# About this exercise
Pictures must not be copied, but every entry must be reproduced exactly.

((

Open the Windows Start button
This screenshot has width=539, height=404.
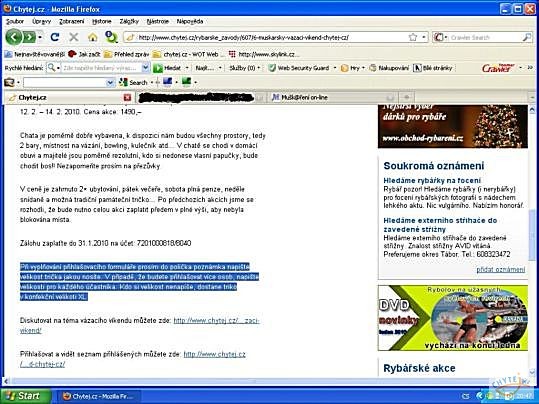25,396
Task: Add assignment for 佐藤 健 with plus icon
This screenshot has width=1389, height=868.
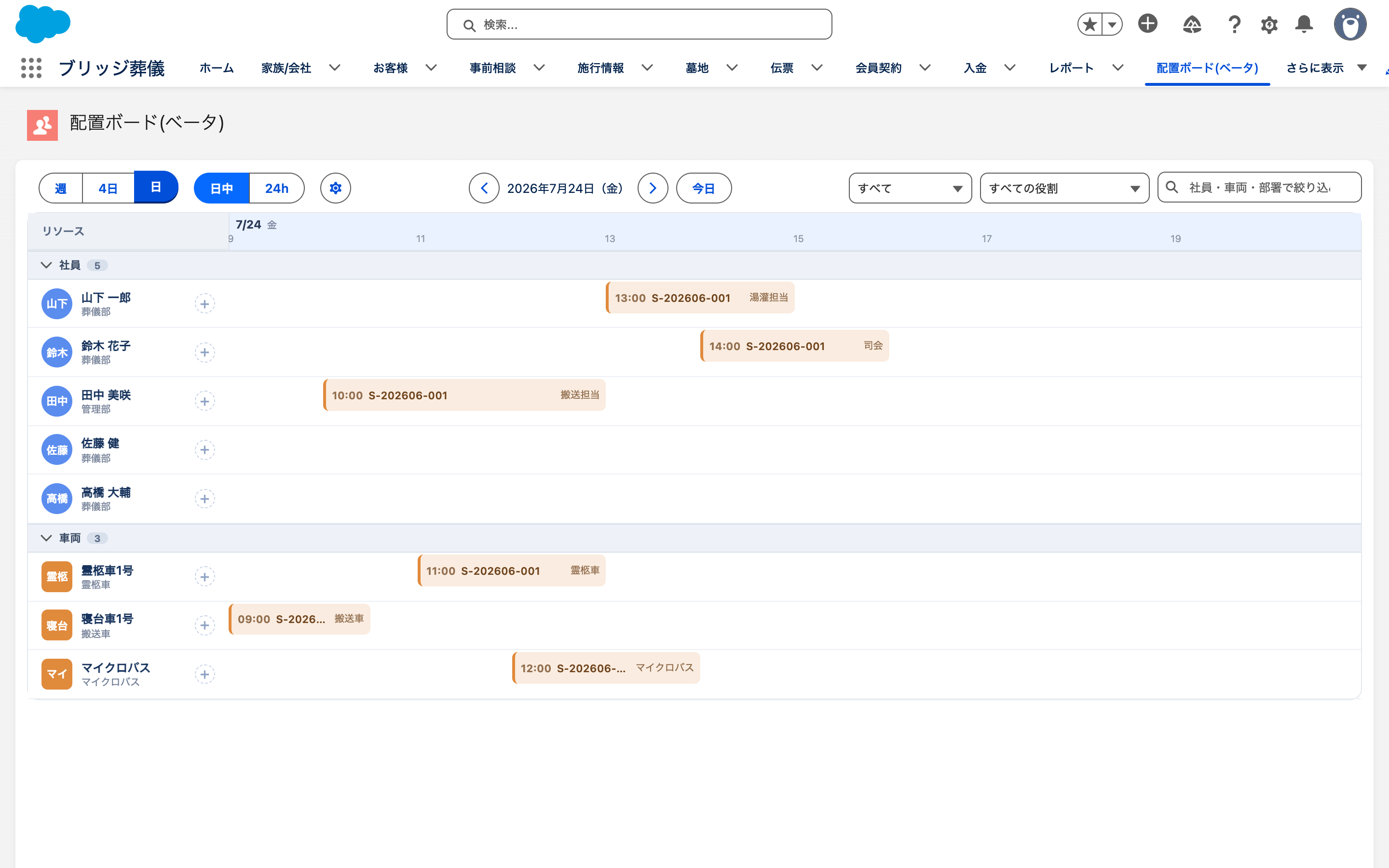Action: point(205,450)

))

# Solution to this task
Open the Windows Start button
This screenshot has width=539, height=404.
25,396
Task: Add assignment for 佐藤 健 with plus icon
This screenshot has width=1389, height=868.
Action: point(205,450)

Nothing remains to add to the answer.